Unfortunately, even in the post COVID National Economic Recovery Framework, exploitation of the oceans has been prioritised, using the Blue Economy projects. The nation states are making “Blue Deal”, an ocean-based trade arrangement, to ease blue businesses for this national economic recovery, with oceans as frontiers. They are being synchronised with the satellite-based Marine Spatial Planning (MSP) for oceans, Integrated Coastal Zone Management Plan for coastal shore lands and ecosystem based Marine Conservation Sites, in order to ‘scientifically and sustainably’ harness the potential of the ocean economy, by indulging in ocean grabbing. Even the democratically elected nation states are acting as “rentier states”, leasing out the ocean ecology for the augmentation of capital for corporations. The global corporations are not only exploiting our customary commons/resources, but also annihilating our sovereign rights over and identities from the ocean. The recent process to change the World Fisheries Day to World Fisheries and Aquaculture Day is one among the many manifestations of the historical injustice on the ocean people.
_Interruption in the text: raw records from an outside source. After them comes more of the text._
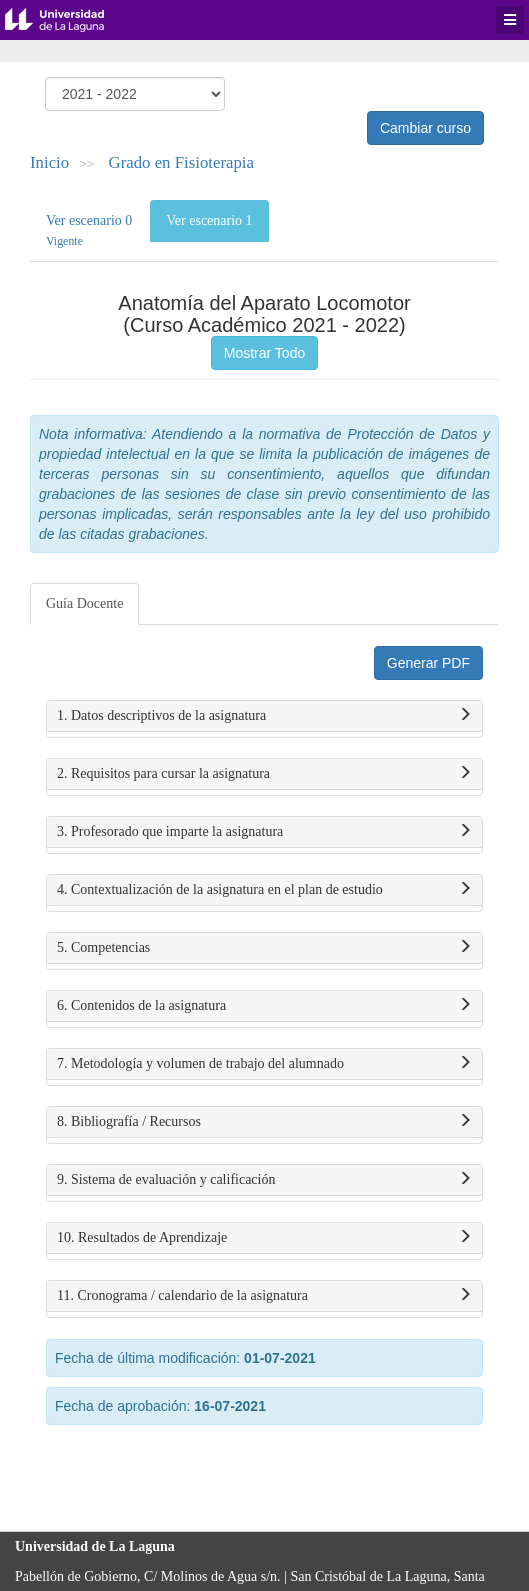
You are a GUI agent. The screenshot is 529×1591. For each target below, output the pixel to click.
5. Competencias (264, 948)
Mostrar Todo (264, 353)
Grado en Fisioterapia (181, 162)
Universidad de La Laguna (70, 20)
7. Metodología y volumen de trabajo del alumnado (264, 1064)
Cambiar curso (425, 128)
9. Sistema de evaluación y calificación (264, 1180)
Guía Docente (84, 603)
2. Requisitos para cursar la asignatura (264, 774)
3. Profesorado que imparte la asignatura (264, 832)
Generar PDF (428, 663)
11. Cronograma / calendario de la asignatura (264, 1296)
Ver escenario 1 (209, 220)
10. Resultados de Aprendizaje (264, 1238)
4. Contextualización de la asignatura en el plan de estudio (264, 890)
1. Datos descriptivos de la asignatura (264, 716)
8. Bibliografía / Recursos (264, 1122)
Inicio (49, 162)
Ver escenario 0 (89, 230)
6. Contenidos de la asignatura (264, 1006)
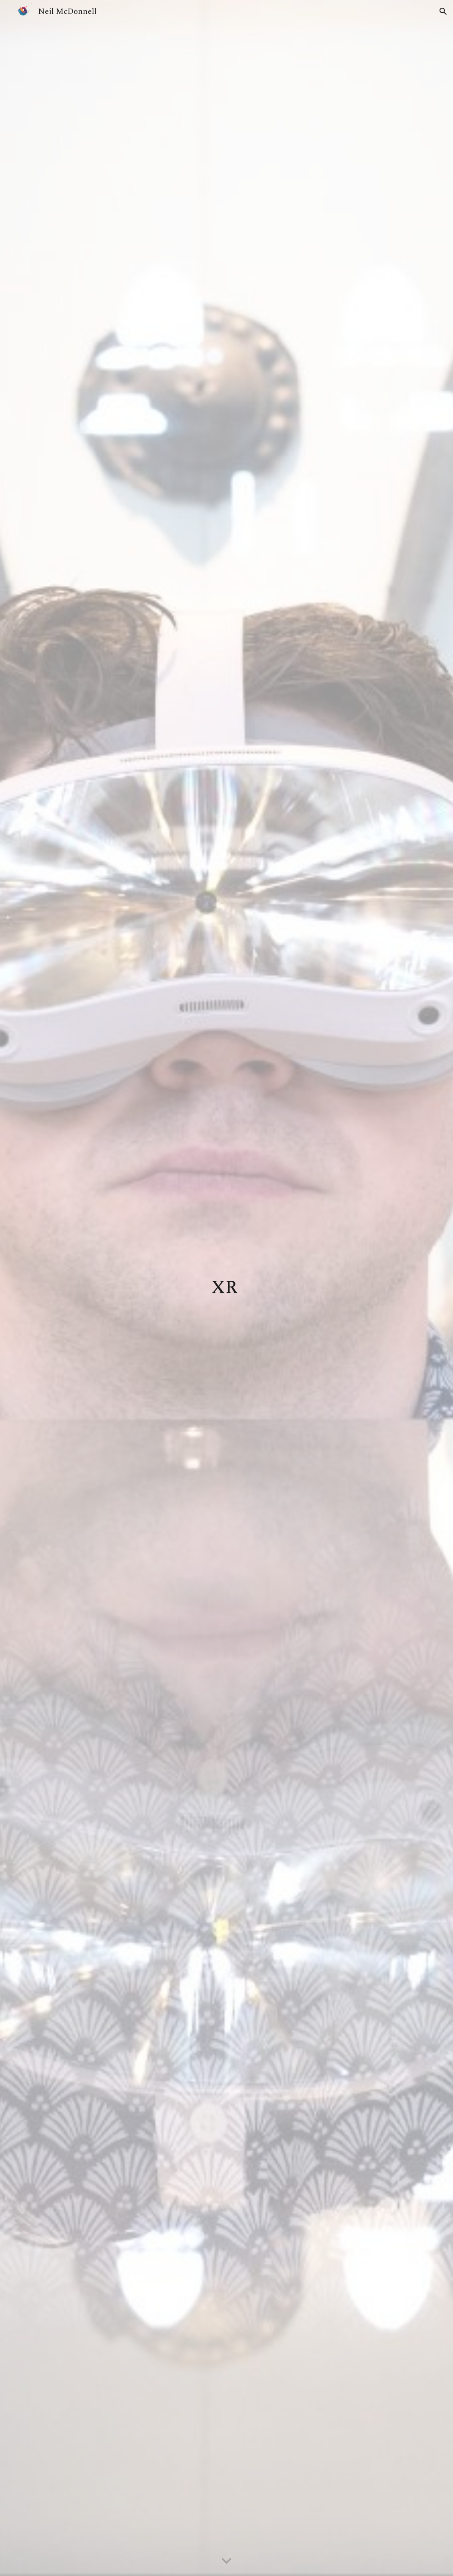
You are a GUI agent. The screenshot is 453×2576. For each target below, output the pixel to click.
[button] (443, 11)
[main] (227, 1288)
Today, the ocean people have become one of the most vulnerable frontline victims of the unfolding climate disaster, facing near extinction. We, the oceans people, assert and reiterate our primary stake in the regulation and management of oceanic economies. We negate the approach by global majors to relinquish us to the space of ‘beneficiaries’ from the fisheries resources. We have been, we are, and we will be the ocean people- representing the thousands of years of the oceanic civilisation. We invite the UN, its member countries, and many of its agencies/ organisations, to join the ocean people and the civil society, in scripting a new future for the world. It takes genuine and honest introspection to ‘build back better’.
Conference of the Ocean Peoples (C-OP)
The National Fishworkers Forum is honoured to collaborate with the World Forum of Fisher Peoples and other civil society organisations in giving this call for the Conference of the Ocean Peoples (C- OP). We have decided to organise this simultaneous to the United Nations Ocean Conference to be held between 26, 28 and 30 June, 2022. This is our way to dissent against the historical injustice meted to the ocean people. We believe this is a battle of survival not just for our people but also for every community and living being on earth.